Décontenancée et prise au dépourvu, les joues déjà roses devinrent rouges, la bouche fermée mais tremblantes, elle sentait le stress l’envahir face à ce silence et à nous qui la fixions longuement. Pris à contre feu, elle finit par vendre la mèche.
_ Tuamotu.
_ Tuamotu ? répétais-je surpris. Je regardais Satoshi dont le visage était aussi marqué par l’étonnement. Et pour le retour ?
_ Pareil, dit-elle affligée d’avoir été contrainte à révéler le secret. Elle laissa alors sa tête tomber sur le bureau dans un bruit sourd. Aïe !! cria-telle. Paniqué, l’éperdu Satoshi accourut auprès de la jeune étudiante et passa sa main sur son front espérant en son for faire partir la douleur d’un simple geste. Merci Satoshi, c’est gentil. Je suis trop bête.
_ Non, non !! Tu ne l’es pas. Ce n’est pas de ta faute. Il est difficile de tenir un secret, je sais ce que je dis, dit-il en se remémorant un souvenir douloureux et visiblement traumatisant.

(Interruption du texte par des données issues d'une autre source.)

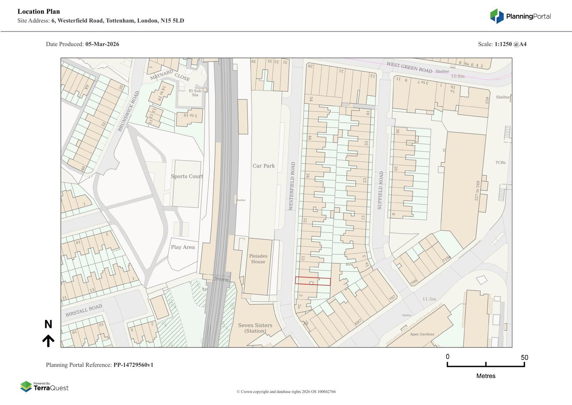Screen dimensions: 572x405
Task: Click the Birstall Road street label
Action: click(84, 310)
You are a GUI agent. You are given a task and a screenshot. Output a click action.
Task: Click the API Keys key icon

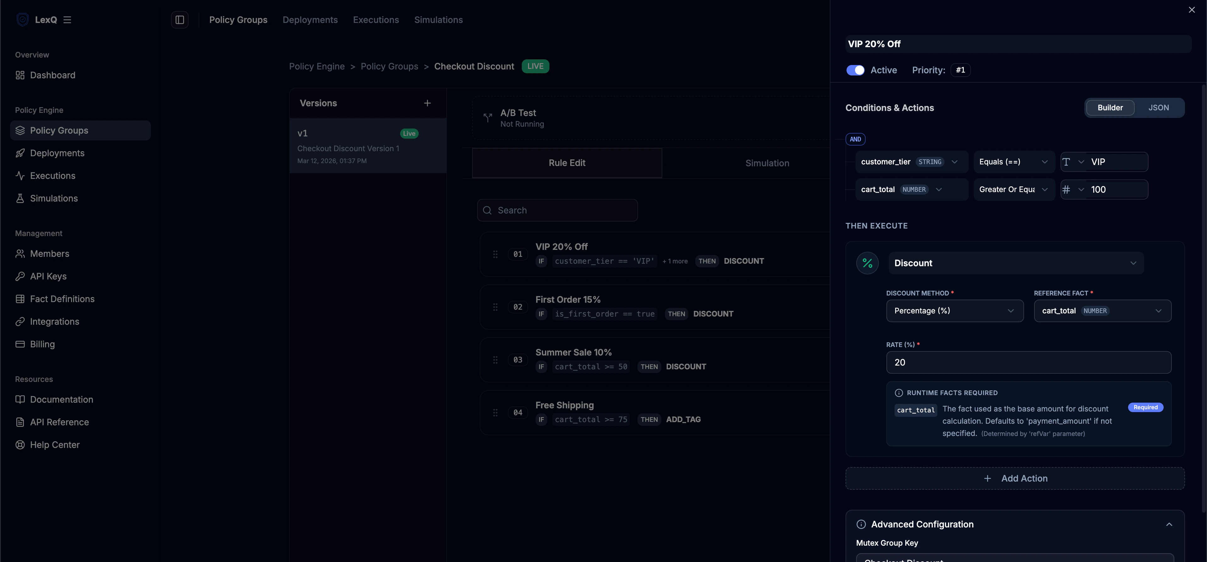click(x=20, y=276)
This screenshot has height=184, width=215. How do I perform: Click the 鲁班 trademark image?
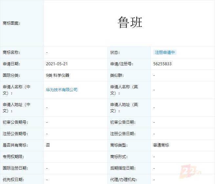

_ N’empêche ! dit-elle à deux doigts de verser une larme.
De mon côté, j’étais médusé. Tuamotu ? Qu’allait-il entreprendre là-bas ? Je me faisais sans doute des idées, mais j’avais le cœur serré et inquiet. Pourquoi ne pas m’avoir parlé de ça, je ne l’aurais vraiment pas mal pris. Je m’interrogeais encore, statique.
_ Aiko.
_ Oui, dit-elle, les yeux larmoyant et tentant d’afficher un sourire malgré elle.
_ Réservez-moi une place pour le même avion.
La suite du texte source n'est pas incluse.